New Home Sales Collapse. Biggest Discounts Since 2008.
Why It Matters
The correction signals a shift from a seller‑driven market to one where buyers can secure substantial price reductions, reshaping builder profitability and investment strategies.
Key Takeaways
- •New home sales fell 13% YoY, biggest drop in 13 years
- •Builder inventory reached 9.7 months, highest since 2008 crash
- •Lennar cut prices 25% from peak, net price now $370k
- •Construction costs fell 12% for major builders, indicating deflation
- •Mortgage rates above 6% now affect 21% of homeowners, pressuring sales
Summary
The video highlights a sharp contraction in U.S. new‑home sales, the steepest in 13 years, and warns that builders are issuing the biggest price discounts since the 2008 financial crisis.
Builder‑sales fell from a seasonally adjusted 712,000 in December to 587,000 in January, while inventory surged to 9.7 months of supply – the highest level since the last crash. Lennar announced a 25% price cut, dropping its average net price from $491,000 to $370,000, and reported construction costs down 12% from peak.
On the ground, Dr. Horton’s Georgia site offers five‑bedroom homes at roughly $130 per square foot, well below the NAHB’s $162 average. The presenter cites his own purchase of a townhouse at a 34% discount to its 2023 price, illustrating how distressed sellers are accepting steep concessions.

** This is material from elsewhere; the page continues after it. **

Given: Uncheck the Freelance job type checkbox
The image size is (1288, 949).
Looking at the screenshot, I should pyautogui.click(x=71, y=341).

He also notes that 21% of U.S. mortgages now exceed 6%, eroding the “mortgage‑rate lock” that has propped up existing‑home prices.
For buyers and investors, the data suggests a window for deep discounts but also heightened risk for builders facing excess inventory. The speaker’s upcoming listing‑analyzer tool aims to surface seller‑mortgage data, helping purchasers target properties where high‑rate owners are most likely to negotiate.